Embellie économique, unité affichée : le président de la Commission européenne Jean-Claude Juncker a dévoilé mercredi à Strasbourg un programme ambitieux et son propre scénario pour l’avenir d’une Union qui a « à nouveau le vent en poupe ».
« L’Europe a à nouveau le vent en poupe. Nous avons désormais une fenêtre d’opportunité mais celle-ci ne restera pas éternellement ouverte. Faisons le maximum pour saisir cette dynamique », a lancé le Luxembourgeois dès l’introduction de son discours annuel sur l’état de l’Union, devant les députés européens réunis à Strasbourg. A 62 ans, le patron de l’exécutif européen a voulu laisser derrière lui, en cette rentrée 2017, la « crise existentielle » de l’UE qu’il évoquait un an plus tôt.
Larguons les amarres. Mettons les voiles. Et profitons des vents favorables. Mon discours #SOTEU 2017: https://t.co/o5NqvY6t2H pic.twitter.com/0e6oCtSawG
— Jean-Claude Juncker (@JunckerEU) 13 septembre 2017
De fait, la croissance s’installe dans les 28 pays de l’UE, le chômage recule, les flux migratoires paraissent maîtrisés. L’UE veut croire en sa convalescence. Malgré trois premières années de mandat marquées par la « gestion de crise », selon l’expression de l’eurodéputé belge Guy Verhofstadt, la Commission a déjà présenté « 80% des propositions promises en début de mandat », a insisté Jean-Claude Juncker. Il lui reste maintenant 16 mois pour mettre en œuvre son projet, alors que son mandat se termine à l’automne 2019, quelques semaines après les élections européennes de juin.
Un super ministre de l’Économie
Pour le Luxembourgeois, la construction d’une Europe « plus forte et plus unie », passe par le renforcement de sa force de frappe commerciale – accords avec l’Australie et la Nouvelle-Zélande à venir – tout en proposant un « cadre » européen sur le contrôle des investissements étrangers afin de protéger les secteurs stratégiques. Une mesure qui répond notamment aux inquiétudes sur les acquisitions chinoises.
Il a appuyé l’idée d’un super ministre européen des Finances et de l’Économie, qui serait à la fois commissaire européen de l’Économie et des Finances et président de l’Eurogroupe, qui regroupe les ministres des Finances des 19 pays ayant adopté la monnaie unique. L’euro, pour le chef de l’exécutif européen, a pour destin, à terme, d’être adopté par la quasi totalité des États membres.

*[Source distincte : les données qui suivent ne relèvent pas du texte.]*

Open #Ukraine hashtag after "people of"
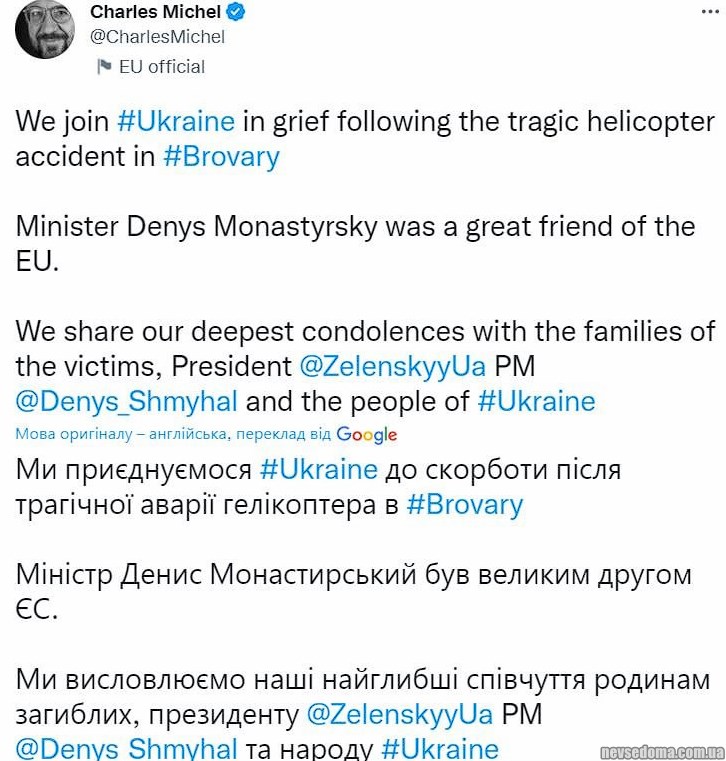 click(x=536, y=401)
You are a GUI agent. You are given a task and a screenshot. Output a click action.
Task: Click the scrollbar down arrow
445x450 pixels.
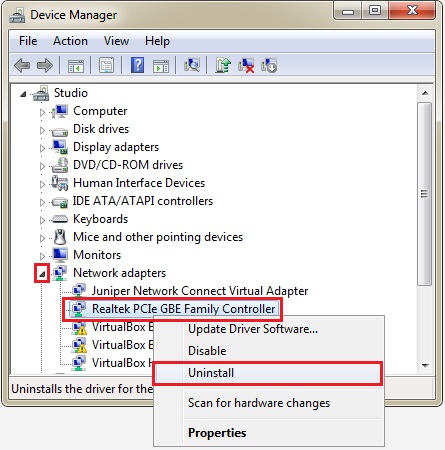pos(425,366)
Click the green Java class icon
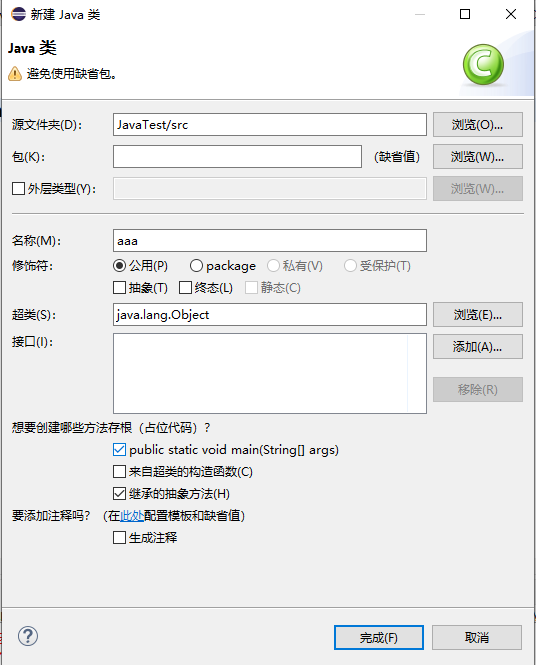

Après avoir ouvert le débat sur l’avenir de l’Union et publié en mars un « livre blanc » échafaudant cinq scénarios sur les différentes perspectives d’intégration, cette rentrée sans crise pressante est l’opportunité pour Juncker de fixer le cap à atteindre en profitant de « vents favorables » à l’Union. Le « sixième scénario » de Jean-Claude Juncker se base sur trois principes de base : liberté, égalité de droit, État de droit. L’occasion pour le président de la Commission d’appeler à surmonter le fossé qui menace de s’agrandir entre l’Est et l’Ouest de l’Europe, alors que des États membres comme la Pologne et la Hongrie font l’objet de rappels à l’ordre de la part de la Commission sur le respect de certaines règles européennes.
Autorité commune pour encadrer le travail détaché
« L’Europe doit respirer à pleins poumons, elle en a deux, à l’Est et à l’Ouest, autrement elle s’essoufflera », a averti le président En se gardant bien de citer quiconque, il a rappelé que « le droit et la loi doivent être garantis par une justice indépendante ». Il a réitéré l’autorité de la Cour de justice de l’UE pour garantir la législation européenne.
Le patron de la Commission a aussi souligné l’importance de ne pas laisser les citoyens européens de côté, en particulier les travailleurs, appelant à une « autorité commune » pour réguler le marché de l’emploi « partout » dans l’UE des dispositions encadrant le recours aux travailleurs détachés, aujourd’hui accusées de favoriser le dumping social.. « Dans une Union entre égaux, il ne peut y avoir (…) de travailleurs de deuxième classe. Ceux qui effectuent le même travail au même endroit doivent pouvoir obtenir le même salaire », a plaidé Jean-Claude Juncker. Significativement, plus d’un an après le séisme du référendum sur le Brexit, il n’a que très brièvement évoqué le retrait annoncé du Royaume-Uni : « Nous devons respecter la volonté du peuple britannique, mais nous avancerons, nous avancerons parce que le Brexit n’est pas tout, parce que le Brexit n’est pas l’avenir de l’Europe ».